● **GIVEN PASSAGE**:
┄┄┄┄┄┄

# What to test for after thyroid glad removed, due to cancer?



## molonese (Jul 20, 2011)

My sister's thyroid glad has been removed 6 months ago due to thyroid cancer. What are the tests do you recommend doing as a follow up in managing her health? I'm wondering if she should be doing TPO, TGB Antibodies even though she does not have a thyroid anymore. Just to see where she is in terms of her inflammation levels. Her doctor is saying she needs none of those but what do they know, anyway...

Thanks very much in advance!

Molonese.


----------



## webster2 (May 19, 2011)

hi, I had mine removed in July because of cancer. I just had a blood test last week for TSH, Free T4. There was a mix up and Free T3 should have been tested as well.They testes T3. I also asked for Vit D and ferritin. 
Best Wishes.


----------



## molonese (Jul 20, 2011)

Thank you for your reply. What about the TPO and TGB antibodies?


----------



## Andros (Aug 26, 2009)

molonese said:


> My sister's thyroid glad has been removed 6 months ago due to thyroid cancer. What are the tests do you recommend doing as a follow up in managing her health? I'm wondering if she should be doing TPO, TGB Antibodies even though she does not have a thyroid anymore. Just to see where she is in terms of her inflammation levels. Her doctor is saying she needs none of those but what do they know, anyway...
> 
> Thanks very much in advance!
> 
> Molonese.


Oh, Wow!! Sorry to hear about your sis and her thyroid cancer journey. Did she have RAI also?

It would be very important to keep her TSH suppressed. That will help to keep the antibodies way way down and also will help to prevent any cancer from coming back.

The FREES will be ultra-important tests as her TSH will no longer be the road map for titrating her thyroxine replacement.

Here is info on that.

Free T3 and Free T4 are the only accurate measurement of the actual active thyroid hormone levels in the body. This is the hormone that is actually free and exerting effect on the cells. These are the thyroid hormones that count.
http://www.drlam.com/articles/hypothyroidism.asp?page=3

Also, would you know if she had Thyroglobulin and Thyroglobulin Ab tests prior to her surgery? If so, they would be good "markers" for any reoccurrence of cancer.

More info.

Understanding Thyroglobulin Ab.
http://www.labtestsonline.org/understanding/analytes/thyroglobulin/test.html

Thyroglobulin Ab and cancer
http://qjmed.oxfordjournals.org/content/59/2/429.full.pdf

Another Thyroglobulin and cancer
http://www.mdlinx.com/endocrinology...963/?news_id=811&newsdt=092010&subspec_id=419

To be honest with you, TPO Ab can be present with other autoimmune diseases including cancer and autoimmune thyroid so maybe once in a while might be good on that. She now has a "baseline" so it would be easy to detect movement.

Hugs for your sis,


----------

┄┄┄┄┄┄

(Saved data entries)
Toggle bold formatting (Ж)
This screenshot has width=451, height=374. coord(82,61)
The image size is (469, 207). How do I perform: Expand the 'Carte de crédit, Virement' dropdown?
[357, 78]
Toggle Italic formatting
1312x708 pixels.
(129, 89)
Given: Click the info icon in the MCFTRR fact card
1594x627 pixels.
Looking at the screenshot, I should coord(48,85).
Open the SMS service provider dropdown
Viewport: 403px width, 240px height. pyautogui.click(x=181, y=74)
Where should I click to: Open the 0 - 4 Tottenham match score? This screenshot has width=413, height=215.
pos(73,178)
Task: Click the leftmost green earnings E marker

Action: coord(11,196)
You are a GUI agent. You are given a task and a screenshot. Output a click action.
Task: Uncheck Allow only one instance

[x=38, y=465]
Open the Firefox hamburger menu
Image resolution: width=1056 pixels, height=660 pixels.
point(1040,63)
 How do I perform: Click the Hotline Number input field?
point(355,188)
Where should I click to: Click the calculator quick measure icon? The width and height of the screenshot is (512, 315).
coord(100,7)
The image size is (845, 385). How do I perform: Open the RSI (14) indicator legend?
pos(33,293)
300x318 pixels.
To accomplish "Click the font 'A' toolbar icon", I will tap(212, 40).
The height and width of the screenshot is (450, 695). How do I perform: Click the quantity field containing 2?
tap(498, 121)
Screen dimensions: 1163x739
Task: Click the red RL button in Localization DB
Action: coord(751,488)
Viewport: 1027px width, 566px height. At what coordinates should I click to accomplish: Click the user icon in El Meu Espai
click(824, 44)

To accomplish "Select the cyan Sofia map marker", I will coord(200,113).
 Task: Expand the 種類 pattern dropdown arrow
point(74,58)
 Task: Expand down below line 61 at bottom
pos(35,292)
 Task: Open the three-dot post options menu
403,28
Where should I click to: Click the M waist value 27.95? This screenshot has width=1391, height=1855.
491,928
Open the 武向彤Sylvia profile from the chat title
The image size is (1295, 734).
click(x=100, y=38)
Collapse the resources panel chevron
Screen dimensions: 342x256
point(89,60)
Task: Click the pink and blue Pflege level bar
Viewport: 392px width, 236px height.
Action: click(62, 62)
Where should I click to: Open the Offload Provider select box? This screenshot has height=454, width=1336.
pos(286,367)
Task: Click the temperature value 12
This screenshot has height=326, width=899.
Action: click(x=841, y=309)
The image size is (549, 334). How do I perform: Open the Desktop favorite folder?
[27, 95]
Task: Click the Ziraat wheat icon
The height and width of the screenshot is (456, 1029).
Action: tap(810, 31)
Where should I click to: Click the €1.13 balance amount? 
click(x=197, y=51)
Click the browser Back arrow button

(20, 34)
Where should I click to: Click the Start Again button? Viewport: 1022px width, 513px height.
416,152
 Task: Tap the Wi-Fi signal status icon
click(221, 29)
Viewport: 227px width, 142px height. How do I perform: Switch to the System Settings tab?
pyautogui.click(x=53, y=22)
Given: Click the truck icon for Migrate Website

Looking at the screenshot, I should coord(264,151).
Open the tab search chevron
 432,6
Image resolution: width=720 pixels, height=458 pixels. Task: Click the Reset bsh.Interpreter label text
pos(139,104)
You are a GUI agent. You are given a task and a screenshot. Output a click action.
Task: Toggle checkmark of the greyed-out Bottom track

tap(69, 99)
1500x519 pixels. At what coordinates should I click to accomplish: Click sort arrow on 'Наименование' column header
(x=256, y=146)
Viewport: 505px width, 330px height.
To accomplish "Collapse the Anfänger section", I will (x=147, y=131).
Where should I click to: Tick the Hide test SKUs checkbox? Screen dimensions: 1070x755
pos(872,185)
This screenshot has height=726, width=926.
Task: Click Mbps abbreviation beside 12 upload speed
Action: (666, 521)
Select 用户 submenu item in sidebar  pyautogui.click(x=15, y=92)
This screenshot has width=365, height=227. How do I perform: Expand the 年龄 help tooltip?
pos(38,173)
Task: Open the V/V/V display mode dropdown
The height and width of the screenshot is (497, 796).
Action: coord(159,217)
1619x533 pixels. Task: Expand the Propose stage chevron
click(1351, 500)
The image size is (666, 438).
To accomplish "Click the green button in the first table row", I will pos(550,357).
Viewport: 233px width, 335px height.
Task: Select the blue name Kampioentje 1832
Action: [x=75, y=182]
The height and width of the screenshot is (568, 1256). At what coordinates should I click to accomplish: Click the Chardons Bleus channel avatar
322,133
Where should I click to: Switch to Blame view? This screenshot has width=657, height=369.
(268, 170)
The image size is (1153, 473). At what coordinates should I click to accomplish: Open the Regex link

┄┄┄┄┄┄

● **EXERCISE**:
Set down, word for word, the part of the forum thread that begins at the words "## webster2 (May" and stops after "Best Wishes.". Work from the forum thread alone and not from the listing.

● **ANSWER SPACE**:
## webster2 (May 19, 2011)

hi, I had mine removed in July because of cancer. I just had a blood test last week for TSH, Free T4. There was a mix up and Free T3 should have been tested as well.They testes T3. I also asked for Vit D and ferritin. 
Best Wishes.